» **HOW TO COMPLETE THIS TASK**
Continue the forum thread on carbon and basalt fiber in place of steel in bridges and concrete, picking up after its final sentence.

» **PASSAGE TO READ**
The carbon fiber replaces the steel inside the bridge. I've wondered why it hasn't been used before, frankly...the reduced mass would also facilitate the process (requiring a reduced physical effort, uses more efficient equipment).

Only drawback is that I've heard — somewhat dubiously — that carbon fiber does tend to break down slightly over time, depending on impacts and the bonding of the composites in use. Perhaps insulating it with concrete would slow down that process, but it probably has to be a carefully-chosen material mix which will not corrode the composite matrix.

The problem is carbon fiber is terrifically expensive.

So is having major spans closed for years just 36 years after their completion.

https://www.seattle.gov/transportation/projects-and-programs/programs/bridges-stairs-and-other-structures/bridges/west-seattle-bridge-program/west-seattle-bridge-repair

So which is more expensive?  Also please include the time value of money in your calculations.

[kernals12]

https://www.agg-net.com/news/tarmac-in-basalt-fibre-low-carbon-concrete-trial

In Britain, they are using concrete reinforced with basalt fiber instead of steel for improvements to the M42 at Junction 6. Basalt fiber doesn't rust, which means structures built with it will last much longer.

(Extracted records)
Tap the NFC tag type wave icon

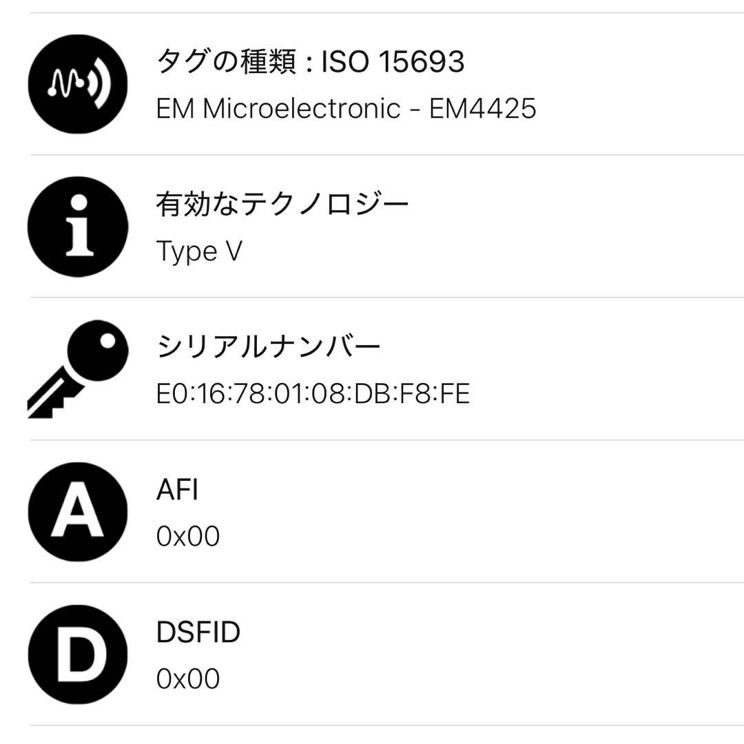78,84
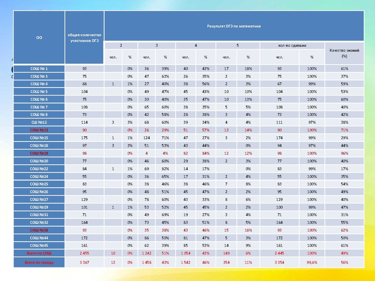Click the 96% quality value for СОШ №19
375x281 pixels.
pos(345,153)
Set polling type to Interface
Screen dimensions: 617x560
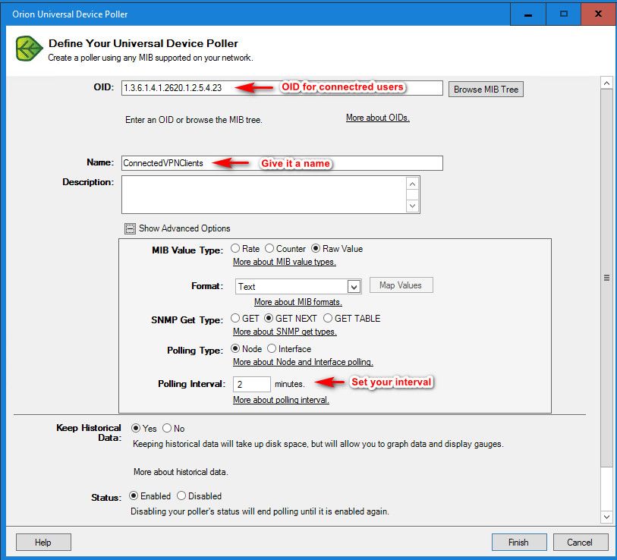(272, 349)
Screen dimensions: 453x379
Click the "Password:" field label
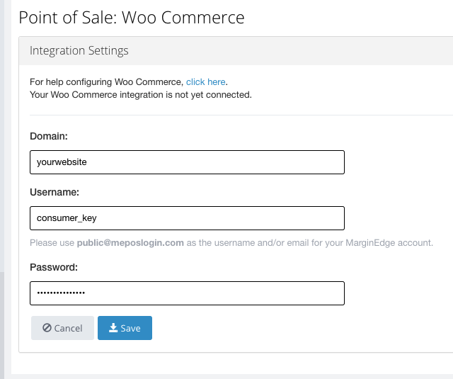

» **EXERCISE RESULT**
[kernals12]

https://www.uta.edu/news/news-releases/2022/02/11/hossain-highway-pins

A professor at UT Arlington has received 2 contracts from TxDOT for a new method of slope stabilization that is 50% less expensive than conventional means

[kernals12]

Quaise Energy has received $40 million in VC funding to begin real world demonstrations of its microwave drilling technology. Their intended market is geothermal energy, but I see no reason why the same technology could not be used for highway tunnels.

[skluth]

The engineers battling to stop global warming ruining roads - BBC

Australia's floods of 2010-11 spread devastation and damage across Queensland, with 33 people losing their lives and causing billions in losses across the state. The floods also damaged 19,000km of roads, including those needed for emergency and delivery vehicles.

It was a stark lesson in the importance of weather-proofing Queensland's most vulnerable roads, to ensure that future flooding would lead to fewer people being cut off.

Since then, Queensland has been using a process called foamed bitumen stabilisation. This injects small amounts of air and cold water into hot bitumen, the sticky dark substance typically used for road surfaces.

The bitumen then expands and forms a water-resistant layer. The result is a stronger yet flexible road surface or pavement that is better able to withstand flooding.

Rest of article linked in headline

[kernals12]

Nima Rahbar, the professor at WPI who developed the concrete that heals itself with enzymes from human blood, told me that they've poured a test slab of it at an Air Force Base in Florida and in a few months they will check the results.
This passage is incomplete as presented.